(Collected data entries)
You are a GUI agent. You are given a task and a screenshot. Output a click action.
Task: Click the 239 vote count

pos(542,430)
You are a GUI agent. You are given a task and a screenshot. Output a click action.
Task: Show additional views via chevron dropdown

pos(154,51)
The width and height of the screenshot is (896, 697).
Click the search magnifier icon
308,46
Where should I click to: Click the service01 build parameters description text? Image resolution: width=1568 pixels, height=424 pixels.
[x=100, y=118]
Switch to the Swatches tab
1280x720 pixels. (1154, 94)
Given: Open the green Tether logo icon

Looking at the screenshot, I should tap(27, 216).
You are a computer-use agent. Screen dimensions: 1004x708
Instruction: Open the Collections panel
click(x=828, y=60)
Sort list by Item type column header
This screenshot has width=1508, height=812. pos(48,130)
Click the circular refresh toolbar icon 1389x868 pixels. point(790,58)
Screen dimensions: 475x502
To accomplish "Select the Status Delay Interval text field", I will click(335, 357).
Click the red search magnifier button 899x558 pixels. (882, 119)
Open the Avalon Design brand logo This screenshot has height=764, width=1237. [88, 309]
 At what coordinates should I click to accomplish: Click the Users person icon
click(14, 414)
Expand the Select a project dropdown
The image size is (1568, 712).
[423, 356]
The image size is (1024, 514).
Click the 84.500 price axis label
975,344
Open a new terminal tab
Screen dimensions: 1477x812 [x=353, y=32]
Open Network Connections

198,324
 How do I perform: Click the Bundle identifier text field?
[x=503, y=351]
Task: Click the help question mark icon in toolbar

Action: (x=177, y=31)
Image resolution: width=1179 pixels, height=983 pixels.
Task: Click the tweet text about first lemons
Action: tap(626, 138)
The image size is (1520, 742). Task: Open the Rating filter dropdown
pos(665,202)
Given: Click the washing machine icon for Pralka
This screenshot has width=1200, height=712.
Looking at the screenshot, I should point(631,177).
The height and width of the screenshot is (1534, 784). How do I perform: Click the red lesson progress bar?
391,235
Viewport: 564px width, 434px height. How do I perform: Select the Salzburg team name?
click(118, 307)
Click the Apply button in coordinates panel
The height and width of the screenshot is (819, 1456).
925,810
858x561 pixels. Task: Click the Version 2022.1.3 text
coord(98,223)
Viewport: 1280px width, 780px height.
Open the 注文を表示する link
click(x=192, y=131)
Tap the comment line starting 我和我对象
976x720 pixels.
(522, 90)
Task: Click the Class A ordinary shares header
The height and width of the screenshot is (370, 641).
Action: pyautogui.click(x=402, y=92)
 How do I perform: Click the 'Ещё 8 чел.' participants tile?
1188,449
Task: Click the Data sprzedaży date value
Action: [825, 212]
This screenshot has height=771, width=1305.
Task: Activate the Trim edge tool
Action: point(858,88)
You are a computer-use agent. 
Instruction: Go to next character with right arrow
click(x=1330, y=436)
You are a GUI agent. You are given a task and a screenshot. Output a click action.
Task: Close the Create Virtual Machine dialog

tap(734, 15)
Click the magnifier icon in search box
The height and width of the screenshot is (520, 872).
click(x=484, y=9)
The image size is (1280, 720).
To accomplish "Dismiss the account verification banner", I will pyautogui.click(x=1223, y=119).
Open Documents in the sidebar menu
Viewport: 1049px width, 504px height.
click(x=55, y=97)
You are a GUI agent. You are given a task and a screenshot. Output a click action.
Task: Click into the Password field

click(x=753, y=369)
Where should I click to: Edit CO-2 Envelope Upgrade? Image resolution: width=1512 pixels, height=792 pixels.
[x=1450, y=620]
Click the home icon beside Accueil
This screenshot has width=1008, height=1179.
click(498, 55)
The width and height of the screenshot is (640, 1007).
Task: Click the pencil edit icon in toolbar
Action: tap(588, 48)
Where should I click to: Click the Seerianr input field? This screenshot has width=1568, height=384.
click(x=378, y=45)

Brief.
Look over the records. Copy the lines that include the word "button".

Exercise response.
Click the red search magnifier button 899x558 pixels. (882, 119)
Click the Apply button in coordinates panel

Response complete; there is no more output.